** Supplied passage follows **

Would Abraham have understood the full theological importance of circumcision when the sign was given to him...since we do know that God preached the Gospel to him previously in saying he'd be the father of many nations? (...so maybe the full significance of circumcision was made clear to him then, too?)

Similarly, was it understood what was required to be faithful to the covenant? Obviously, faith needed to be exercised...but what else would he have known regarding how he was to obey God (especially since this was before the Law was given)?

Thank you very much for the help!!


----------



## Contra_Mundum (Feb 1, 2011)

The NT tells us circumcision was a sign of faith. And it tells us that Abraham understood that, Rom.4:11; cf.Heb.11:10,16.

Now, I'll just turn your question around, and query: What other evidence is necessary that circumcision is spiritual-in-nature, beside the fact that God gave it?

We aren't able to put ourselves precisely in the sandals of Abraham, and receive his revelation de novo, right beside him. Other than the limited record preserved for us, we don't know "the rest" of what God says to him. And sometimes, we act as though the people who lived biblical events and encounters stood in the same relationship to the revelation that we do. By which is meant, that their relationship to particular revelatory events conveyed exactly the same thing to their minds that the *record* of those events covey to later generations, alone, apart from any other information.

But this is naive. We have no idea what or how much of this revelation was recorded by Abraham himself in his own time. How much was in writing? How much was oral? How much was so well-known or common-sense, it required no further notation _at the earlier moment_? I'm not making an argument here for "tradition," the way the Pharisees and later RC apologists propose an "unwritten" tradition alongside Scripture. But what I'm saying is that in Moses' generation, he codifies all previous revelation. It Moses who makes sure that we not only know about Abraham, but we also know the meaning of those things, because he preserves it forever in writing.

It's Moses who informs us of God's covenant with Abraham. Its Moses who informs us (in no uncertain terms) that circumcision is a matter of the heart. So, on the one hand it is an unanswerable question, "What (precisely) did Abraham know about the interior-focus of circumcision, an outward rite?" On the other hand, our starting assumption should be that Abraham understood circumcision pretty well, that he taught the meaning of these signs to his household as well as he could. Especially as the NT writers teach us that his spiritual perception was excellent.

Of course, there is an expansion and an unfolding of revelation through time. But we cannot ignore the fact that the prophets accompanied God's people all along. Later revelation in writing is often something new and fresh from the divine Word, but sometimes it is the distillation of generations of reflection and preaching on the previous revelation. In this way, that which is true, and has always been true, and has become the assured interpretation is confirmed by its inscripturation.

** End of Supplied passage **
** Extracted data follows **

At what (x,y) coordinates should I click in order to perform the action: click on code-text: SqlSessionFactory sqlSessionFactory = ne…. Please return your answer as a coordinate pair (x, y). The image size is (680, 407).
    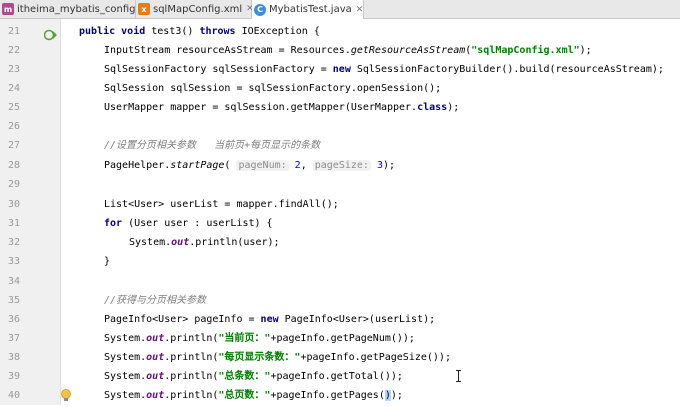
    Looking at the image, I should click on (384, 70).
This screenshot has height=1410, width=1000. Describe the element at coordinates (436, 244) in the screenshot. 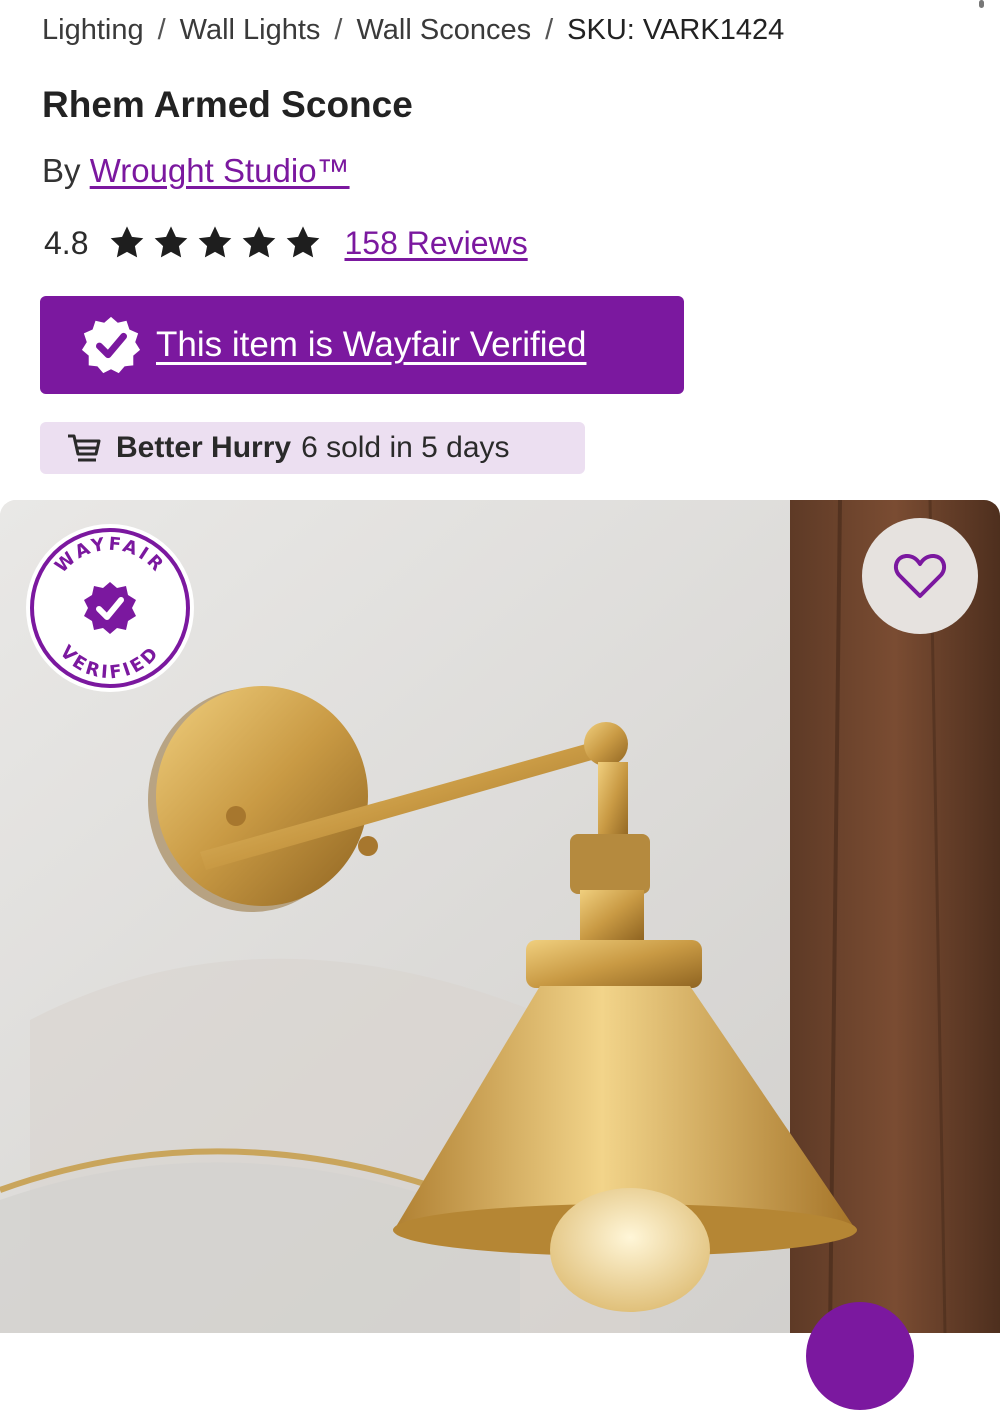

I see `reviews-link: 158 Reviews` at that location.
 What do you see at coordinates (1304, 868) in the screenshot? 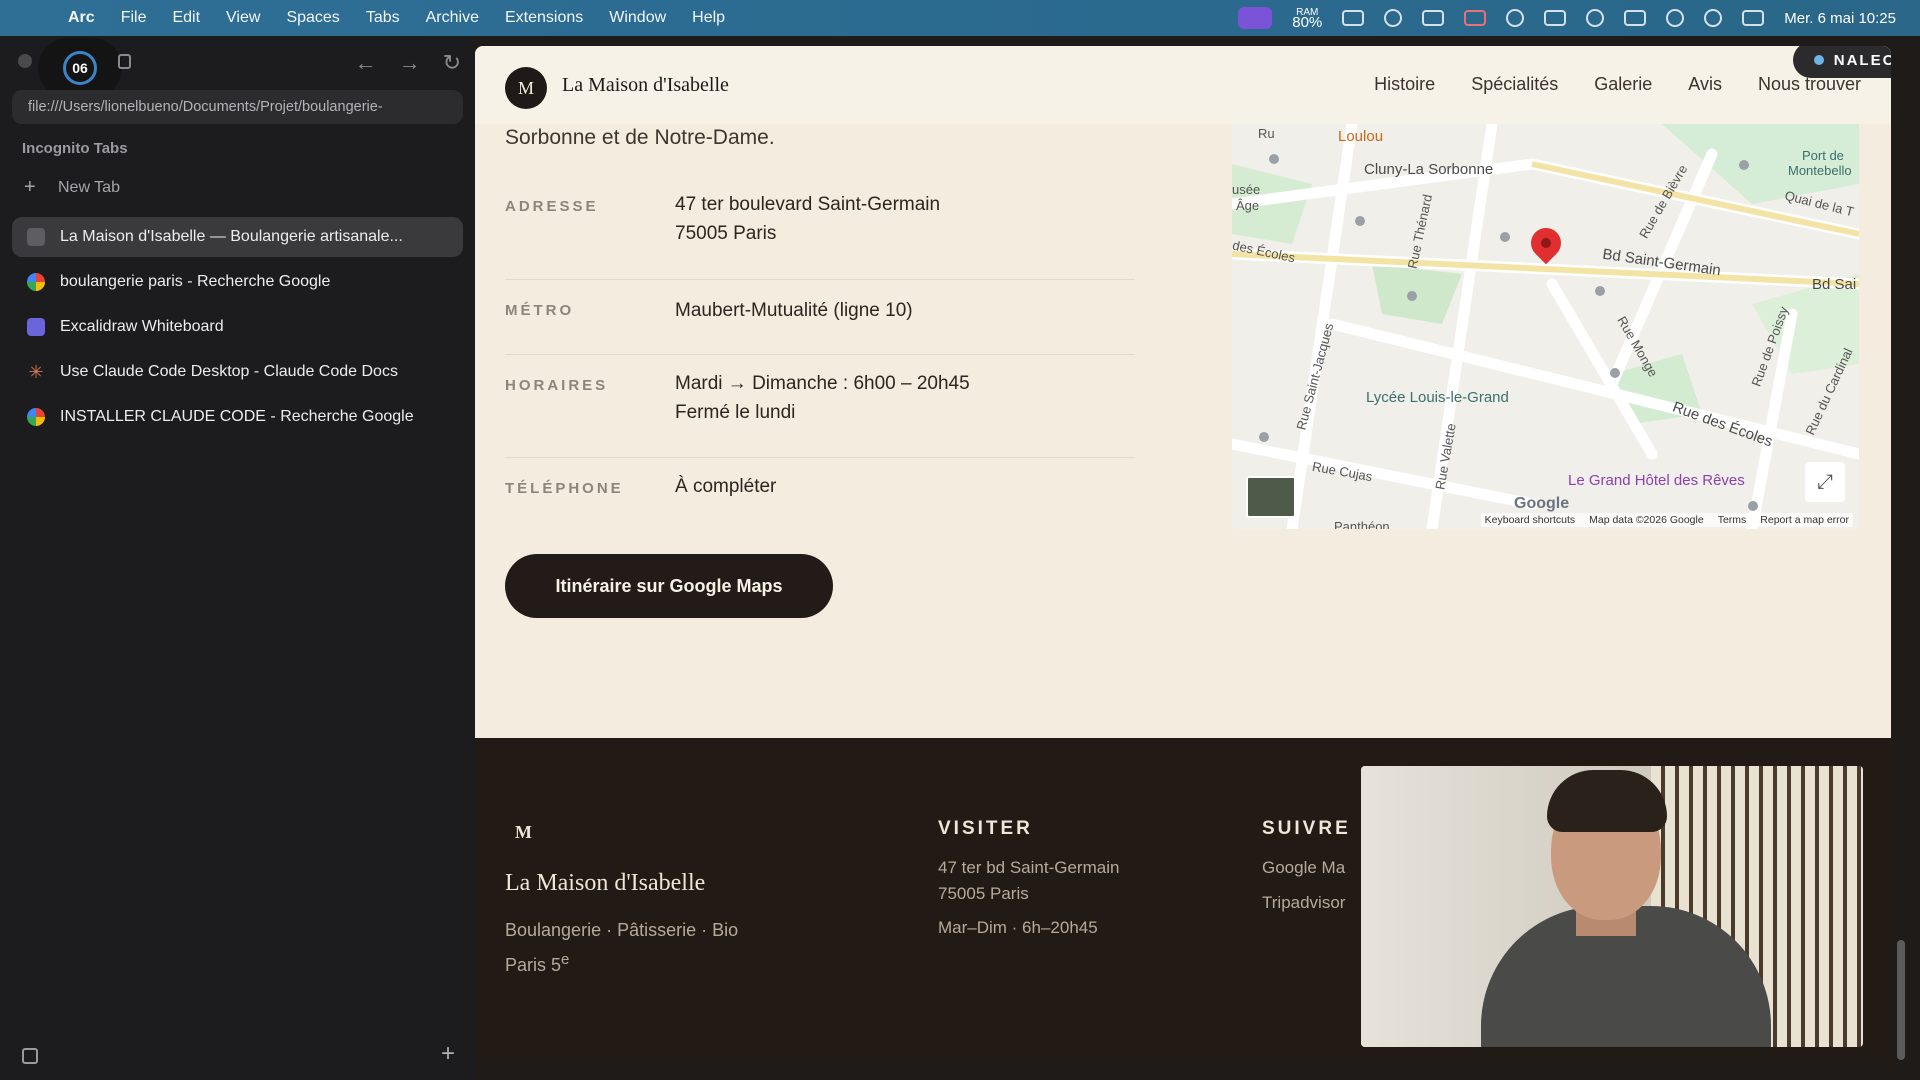
I see `footer-link-google-maps: Google Ma` at bounding box center [1304, 868].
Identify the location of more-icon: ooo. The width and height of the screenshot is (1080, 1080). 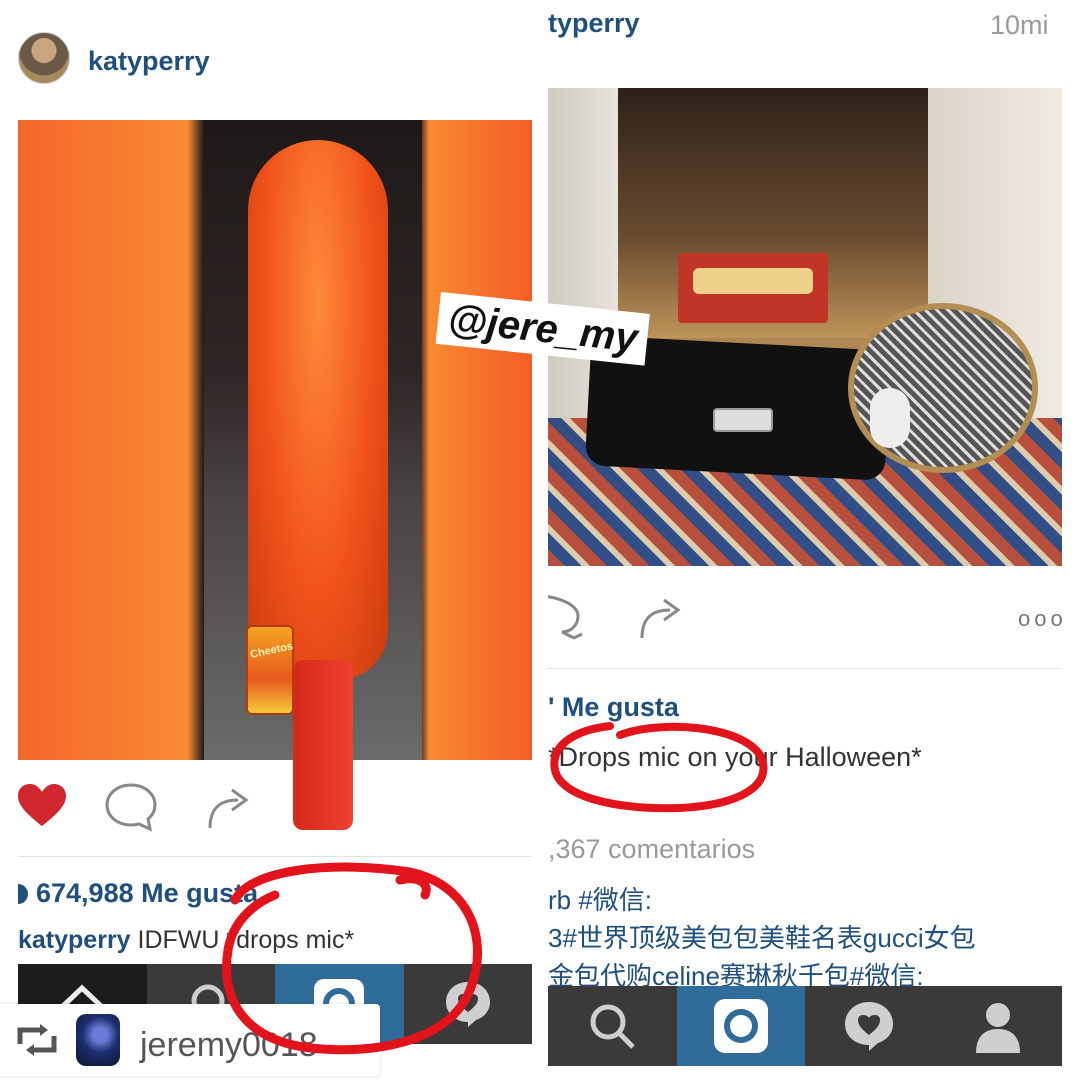
(1042, 619).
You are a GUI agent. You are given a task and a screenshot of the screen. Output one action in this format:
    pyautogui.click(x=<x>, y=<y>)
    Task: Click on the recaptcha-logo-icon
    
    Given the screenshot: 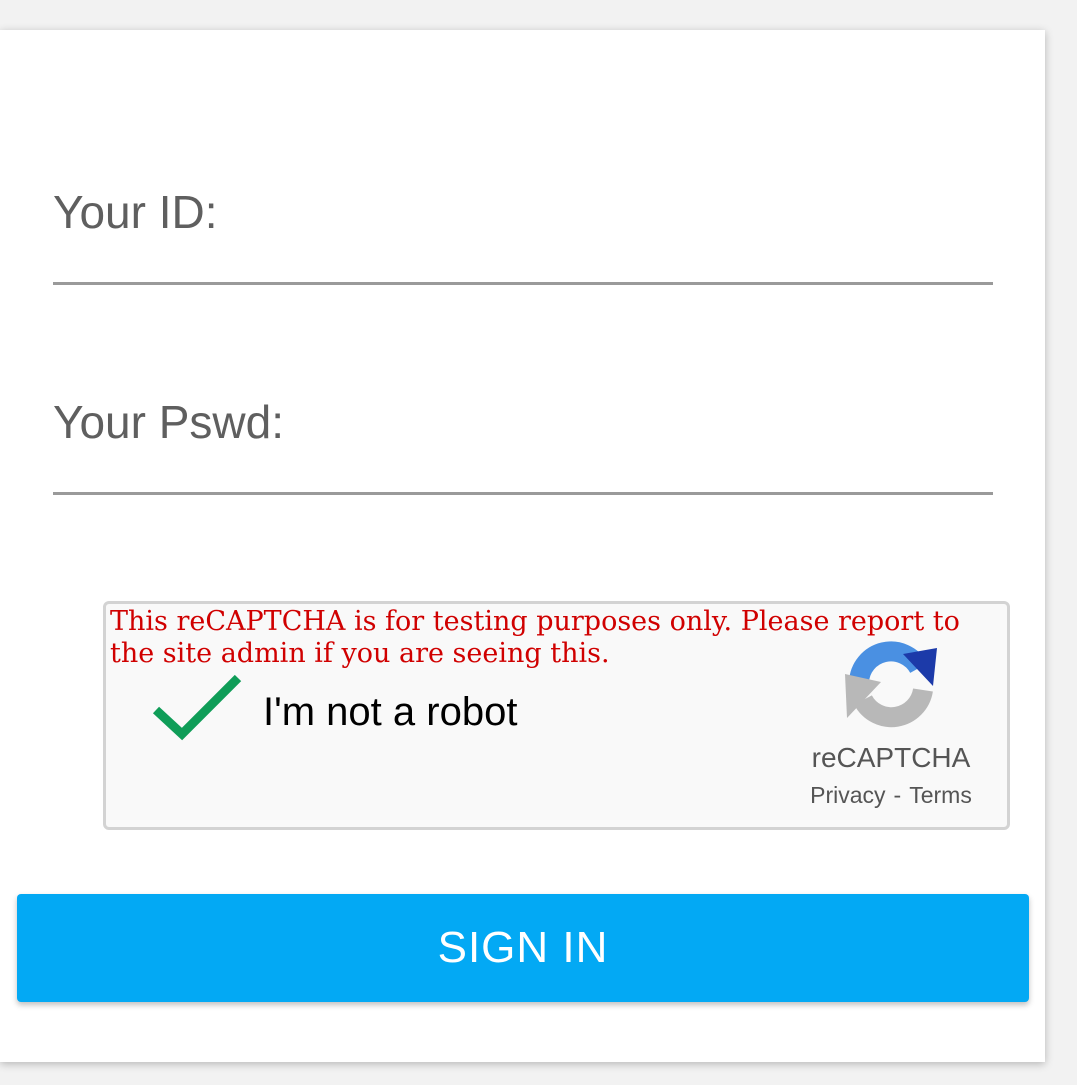 What is the action you would take?
    pyautogui.click(x=891, y=684)
    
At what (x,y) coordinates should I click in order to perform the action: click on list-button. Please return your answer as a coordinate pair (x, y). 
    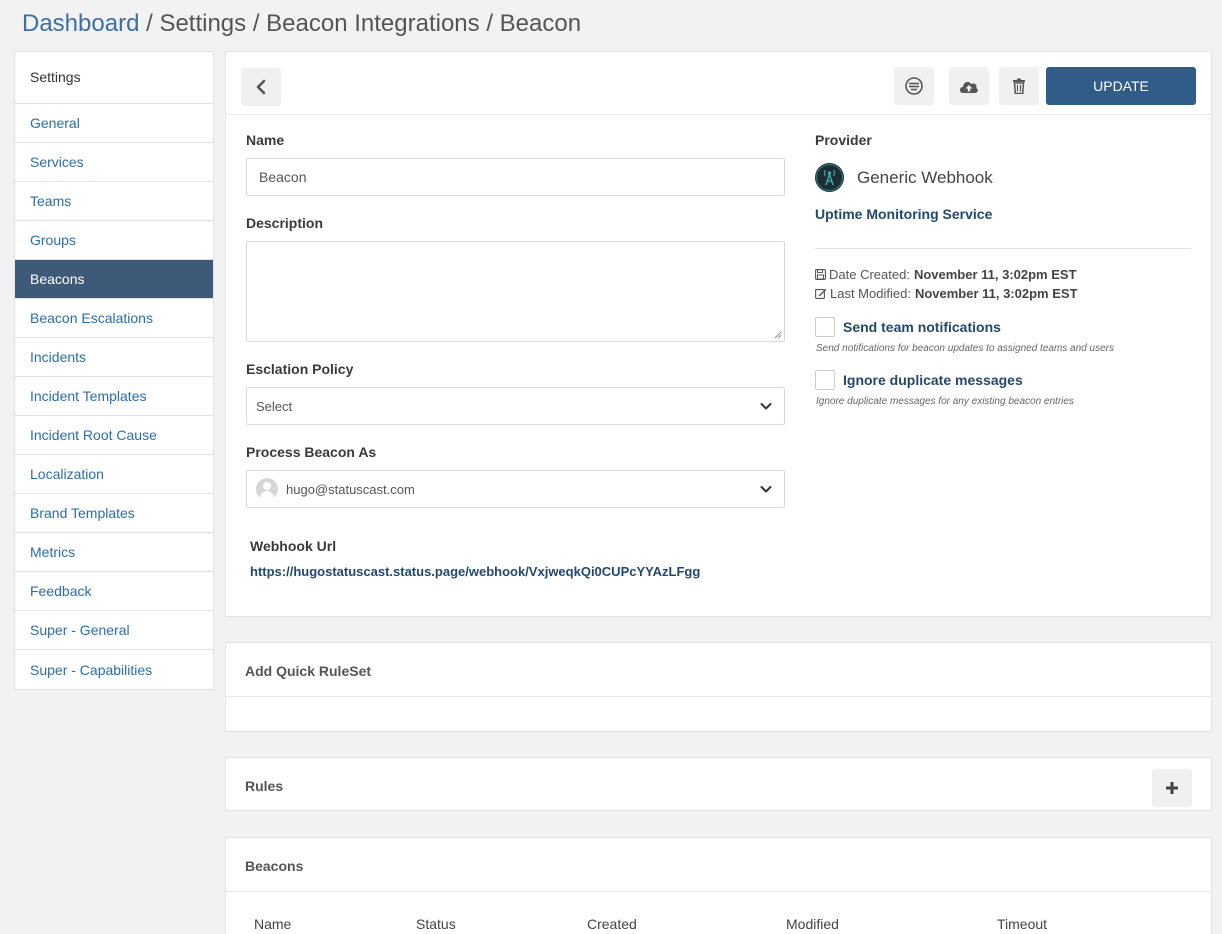
    Looking at the image, I should click on (914, 86).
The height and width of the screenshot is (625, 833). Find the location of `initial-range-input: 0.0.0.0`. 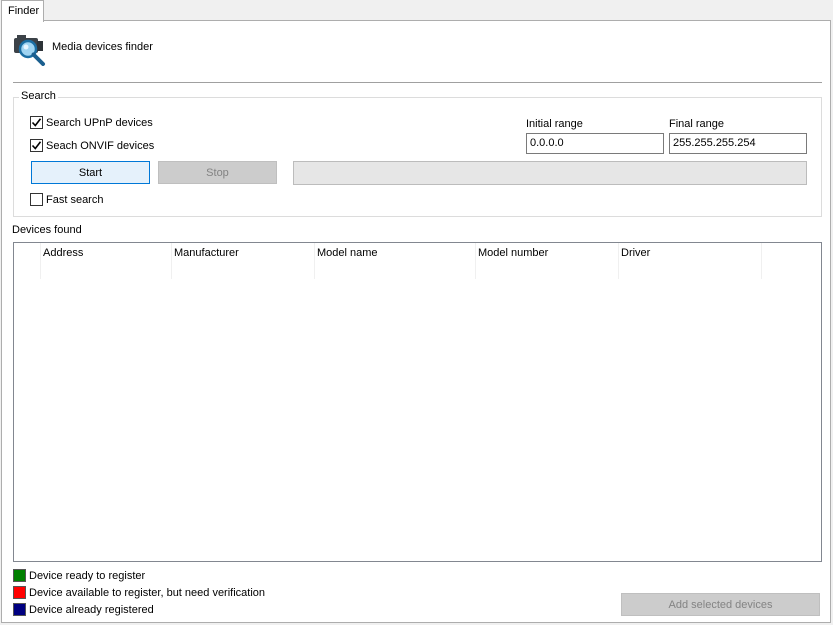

** End of Extracted data **

• **Exercise tasks**:
1. Can you edit the thread on Abraham and circumcision, starting with "Of course, there" and going on through "by its inscripturation.", so that "distillation" is replaced by "refinement"?
2. In the thread on Abraham and circumcision:
(a) Which verse in Romans does the reply cite to show that Abraham understood circumcision as a sign of faith?
(b) Who, according to the reply, informs us that circumcision is a matter of the heart?
(c) What had not yet been given at the time of Abraham, according to the opening post?
The items are separate material with no connection to the thread on Abraham and circumcision.

• **Numbered responses**:
1.
Of course, there is an expansion and an unfolding of revelation through time. But we cannot ignore the fact that the prophets accompanied God's people all along. Later revelation in writing is often something new and fresh from the divine Word, but sometimes it is the refinement of generations of reflection and preaching on the previous revelation. In this way, that which is true, and has always been true, and has become the assured interpretation is confirmed by its inscripturation.

2.
(a) Rom. 4:11
(b) Moses
(c) The Law